Human T-lymphotropic virus type I tax activates I-κB kinase by inhibiting I-κB kinase-associated serine/threonine protein phosphatase 2A

Abstract

I-κB kinase (IKK) is a serine/threonine kinase that phosphorylates I-κBα and I-κBβ and targets them for polyubiquitination and proteasome-mediated degradation. IKK consists of two highly related catalytic subunits, α and β and a regulatory γ subunit, which becomes activated after serine phosphorylation of the activation loops of the catalytic domains. The human T-lymphotropic retrovirus type-I trans-activator, Tax, has been shown to interact directly with IKKγ and activates IKK via a mechanism not fully understood.
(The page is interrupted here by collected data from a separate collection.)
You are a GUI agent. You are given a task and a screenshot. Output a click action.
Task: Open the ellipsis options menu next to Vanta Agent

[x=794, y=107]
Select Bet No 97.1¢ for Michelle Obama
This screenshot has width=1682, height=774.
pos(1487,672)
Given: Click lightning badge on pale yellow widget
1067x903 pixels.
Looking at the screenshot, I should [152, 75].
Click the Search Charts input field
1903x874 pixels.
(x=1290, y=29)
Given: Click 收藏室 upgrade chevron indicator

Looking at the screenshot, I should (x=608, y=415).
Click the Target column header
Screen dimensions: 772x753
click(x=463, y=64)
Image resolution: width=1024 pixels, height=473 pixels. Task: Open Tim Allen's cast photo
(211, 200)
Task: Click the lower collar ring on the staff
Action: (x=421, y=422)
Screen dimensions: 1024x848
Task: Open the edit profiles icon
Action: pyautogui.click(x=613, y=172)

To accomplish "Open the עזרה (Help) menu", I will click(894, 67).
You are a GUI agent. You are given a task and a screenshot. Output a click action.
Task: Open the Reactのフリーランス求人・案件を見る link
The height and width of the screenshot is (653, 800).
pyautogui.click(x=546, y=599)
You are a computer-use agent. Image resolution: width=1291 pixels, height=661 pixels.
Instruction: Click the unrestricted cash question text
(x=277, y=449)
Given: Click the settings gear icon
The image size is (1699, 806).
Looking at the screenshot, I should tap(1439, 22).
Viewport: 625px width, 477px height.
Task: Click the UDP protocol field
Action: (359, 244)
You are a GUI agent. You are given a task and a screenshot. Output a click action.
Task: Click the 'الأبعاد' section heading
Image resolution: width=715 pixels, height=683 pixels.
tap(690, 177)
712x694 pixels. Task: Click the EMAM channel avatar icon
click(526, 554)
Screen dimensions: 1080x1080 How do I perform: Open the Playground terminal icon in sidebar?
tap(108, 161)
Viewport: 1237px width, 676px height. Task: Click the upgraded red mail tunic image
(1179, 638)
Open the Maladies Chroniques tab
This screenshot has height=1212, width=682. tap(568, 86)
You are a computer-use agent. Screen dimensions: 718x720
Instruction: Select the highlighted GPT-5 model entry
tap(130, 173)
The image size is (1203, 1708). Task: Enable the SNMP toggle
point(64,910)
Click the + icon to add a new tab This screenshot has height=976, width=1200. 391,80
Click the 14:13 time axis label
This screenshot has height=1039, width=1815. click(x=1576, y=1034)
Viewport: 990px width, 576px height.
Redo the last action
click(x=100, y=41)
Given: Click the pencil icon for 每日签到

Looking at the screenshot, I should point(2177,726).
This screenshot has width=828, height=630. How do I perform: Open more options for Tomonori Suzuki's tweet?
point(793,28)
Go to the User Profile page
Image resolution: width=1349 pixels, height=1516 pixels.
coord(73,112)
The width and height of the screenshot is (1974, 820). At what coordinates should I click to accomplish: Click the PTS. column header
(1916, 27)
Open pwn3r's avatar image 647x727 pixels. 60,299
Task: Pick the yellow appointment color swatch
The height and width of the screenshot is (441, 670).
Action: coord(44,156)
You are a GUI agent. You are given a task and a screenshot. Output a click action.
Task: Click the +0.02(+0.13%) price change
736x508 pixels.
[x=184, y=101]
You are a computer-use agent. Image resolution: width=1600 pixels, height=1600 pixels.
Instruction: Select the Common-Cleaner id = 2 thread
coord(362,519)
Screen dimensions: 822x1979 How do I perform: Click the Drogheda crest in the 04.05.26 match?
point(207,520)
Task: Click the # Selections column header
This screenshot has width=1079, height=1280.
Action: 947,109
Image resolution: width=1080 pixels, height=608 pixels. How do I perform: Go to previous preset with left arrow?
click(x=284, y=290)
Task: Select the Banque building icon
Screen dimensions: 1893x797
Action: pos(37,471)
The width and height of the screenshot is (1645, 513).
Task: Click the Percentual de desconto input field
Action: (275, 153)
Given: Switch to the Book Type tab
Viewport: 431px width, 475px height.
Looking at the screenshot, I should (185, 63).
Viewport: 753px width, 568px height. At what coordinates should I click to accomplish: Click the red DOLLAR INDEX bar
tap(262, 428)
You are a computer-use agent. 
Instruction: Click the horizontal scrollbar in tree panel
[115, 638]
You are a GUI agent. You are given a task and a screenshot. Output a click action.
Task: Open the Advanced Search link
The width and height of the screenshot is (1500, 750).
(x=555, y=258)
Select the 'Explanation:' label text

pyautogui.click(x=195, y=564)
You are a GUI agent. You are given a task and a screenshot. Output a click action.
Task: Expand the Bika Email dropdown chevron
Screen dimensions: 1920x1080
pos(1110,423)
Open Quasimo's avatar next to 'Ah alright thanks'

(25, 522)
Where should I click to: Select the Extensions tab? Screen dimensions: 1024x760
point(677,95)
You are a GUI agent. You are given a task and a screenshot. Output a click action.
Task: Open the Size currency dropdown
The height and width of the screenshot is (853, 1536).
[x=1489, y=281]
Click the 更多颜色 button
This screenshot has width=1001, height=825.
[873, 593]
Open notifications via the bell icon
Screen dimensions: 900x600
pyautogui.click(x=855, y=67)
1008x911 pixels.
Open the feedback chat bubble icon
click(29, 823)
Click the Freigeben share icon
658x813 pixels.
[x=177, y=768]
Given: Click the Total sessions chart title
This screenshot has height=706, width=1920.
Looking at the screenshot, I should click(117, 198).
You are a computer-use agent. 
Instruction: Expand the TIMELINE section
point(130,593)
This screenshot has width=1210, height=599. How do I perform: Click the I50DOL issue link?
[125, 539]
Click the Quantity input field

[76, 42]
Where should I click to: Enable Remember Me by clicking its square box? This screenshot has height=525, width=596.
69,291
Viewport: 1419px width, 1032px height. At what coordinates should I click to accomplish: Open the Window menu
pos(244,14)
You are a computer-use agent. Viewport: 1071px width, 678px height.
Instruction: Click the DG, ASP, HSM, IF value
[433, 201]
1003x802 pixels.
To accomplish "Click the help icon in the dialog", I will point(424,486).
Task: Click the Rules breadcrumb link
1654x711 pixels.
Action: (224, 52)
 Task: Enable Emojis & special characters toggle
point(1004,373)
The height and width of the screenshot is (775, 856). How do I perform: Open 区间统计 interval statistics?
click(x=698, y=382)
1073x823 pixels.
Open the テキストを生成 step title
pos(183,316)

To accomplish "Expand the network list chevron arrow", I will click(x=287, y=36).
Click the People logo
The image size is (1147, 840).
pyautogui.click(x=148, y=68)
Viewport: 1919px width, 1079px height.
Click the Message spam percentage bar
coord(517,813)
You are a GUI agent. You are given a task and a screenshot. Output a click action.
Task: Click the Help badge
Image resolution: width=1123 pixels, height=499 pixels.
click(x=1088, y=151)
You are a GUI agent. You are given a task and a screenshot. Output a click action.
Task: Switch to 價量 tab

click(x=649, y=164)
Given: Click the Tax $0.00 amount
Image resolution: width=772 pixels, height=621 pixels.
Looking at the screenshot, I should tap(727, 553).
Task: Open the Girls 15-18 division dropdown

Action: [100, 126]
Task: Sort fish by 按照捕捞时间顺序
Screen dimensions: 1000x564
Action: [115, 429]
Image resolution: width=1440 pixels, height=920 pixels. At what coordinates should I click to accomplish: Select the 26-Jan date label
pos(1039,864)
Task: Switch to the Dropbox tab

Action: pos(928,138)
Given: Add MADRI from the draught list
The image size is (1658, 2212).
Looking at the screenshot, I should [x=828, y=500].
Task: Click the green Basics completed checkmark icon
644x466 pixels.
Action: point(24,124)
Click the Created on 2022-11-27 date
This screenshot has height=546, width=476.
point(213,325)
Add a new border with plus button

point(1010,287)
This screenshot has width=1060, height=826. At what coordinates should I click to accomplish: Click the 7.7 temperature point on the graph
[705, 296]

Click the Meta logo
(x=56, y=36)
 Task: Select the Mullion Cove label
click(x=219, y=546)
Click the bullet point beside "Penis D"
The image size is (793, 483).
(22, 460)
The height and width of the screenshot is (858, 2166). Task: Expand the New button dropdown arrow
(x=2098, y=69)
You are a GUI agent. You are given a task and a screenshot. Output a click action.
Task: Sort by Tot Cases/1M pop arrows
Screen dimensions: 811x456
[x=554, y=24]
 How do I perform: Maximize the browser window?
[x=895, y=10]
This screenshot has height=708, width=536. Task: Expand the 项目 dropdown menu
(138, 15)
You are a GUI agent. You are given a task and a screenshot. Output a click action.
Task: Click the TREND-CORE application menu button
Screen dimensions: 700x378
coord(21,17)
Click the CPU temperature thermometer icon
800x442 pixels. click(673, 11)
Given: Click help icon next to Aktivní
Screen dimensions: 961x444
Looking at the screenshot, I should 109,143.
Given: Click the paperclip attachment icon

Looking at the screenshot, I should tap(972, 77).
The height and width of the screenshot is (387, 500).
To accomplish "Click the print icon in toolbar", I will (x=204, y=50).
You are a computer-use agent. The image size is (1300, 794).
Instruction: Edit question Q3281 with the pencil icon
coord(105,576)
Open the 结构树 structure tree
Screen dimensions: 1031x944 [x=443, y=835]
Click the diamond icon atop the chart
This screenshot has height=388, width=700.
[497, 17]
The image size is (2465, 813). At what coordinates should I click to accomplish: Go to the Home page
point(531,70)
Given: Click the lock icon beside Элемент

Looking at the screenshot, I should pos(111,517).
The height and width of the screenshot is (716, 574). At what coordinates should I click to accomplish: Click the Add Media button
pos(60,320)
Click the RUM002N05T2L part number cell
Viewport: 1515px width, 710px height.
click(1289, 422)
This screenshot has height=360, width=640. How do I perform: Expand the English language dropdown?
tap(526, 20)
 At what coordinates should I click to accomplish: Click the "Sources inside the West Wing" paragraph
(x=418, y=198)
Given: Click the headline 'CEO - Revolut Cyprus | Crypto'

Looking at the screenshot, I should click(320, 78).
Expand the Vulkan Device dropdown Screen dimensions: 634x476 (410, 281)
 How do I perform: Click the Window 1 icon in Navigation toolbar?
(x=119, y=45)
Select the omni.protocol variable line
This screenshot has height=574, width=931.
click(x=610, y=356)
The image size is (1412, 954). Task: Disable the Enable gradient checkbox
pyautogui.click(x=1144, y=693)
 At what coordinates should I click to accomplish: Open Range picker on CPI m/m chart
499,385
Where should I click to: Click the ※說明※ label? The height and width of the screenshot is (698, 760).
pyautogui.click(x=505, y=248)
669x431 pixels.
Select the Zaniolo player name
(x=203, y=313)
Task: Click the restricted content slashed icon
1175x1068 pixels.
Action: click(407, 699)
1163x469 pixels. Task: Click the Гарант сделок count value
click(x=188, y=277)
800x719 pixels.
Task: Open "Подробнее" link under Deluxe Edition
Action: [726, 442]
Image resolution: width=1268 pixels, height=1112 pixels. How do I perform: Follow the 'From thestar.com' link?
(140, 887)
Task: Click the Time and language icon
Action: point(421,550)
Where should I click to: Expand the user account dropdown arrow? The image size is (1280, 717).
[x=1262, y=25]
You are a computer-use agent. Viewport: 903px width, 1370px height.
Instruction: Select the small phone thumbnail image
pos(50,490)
Here we demonstrate that IKK binds serine/threonine protein phosphatase 2A (PP2A), and via a tripartite proteinprotein interaction, Tax, IKKγ, and PP2A form a stable ternary complex. In vitro, PP2A down-regulates active IKK prepared from Tax-producing MT4 cells. In the presence of Tax, however, the ability of PP2A to inactivate IKK is diminished. Despite their interaction with IKKγ, PP2A-interaction-defective Tax mutants failed to activate NF-κB. Our data support the notion that IKKγ-associated PP2A is responsible for the rapid deactivation of IKK, and inhibition of PP2A by Tax in the context of IKK-PP2A-Tax ternary complex leads to constitutive IKK and NF-κB activation.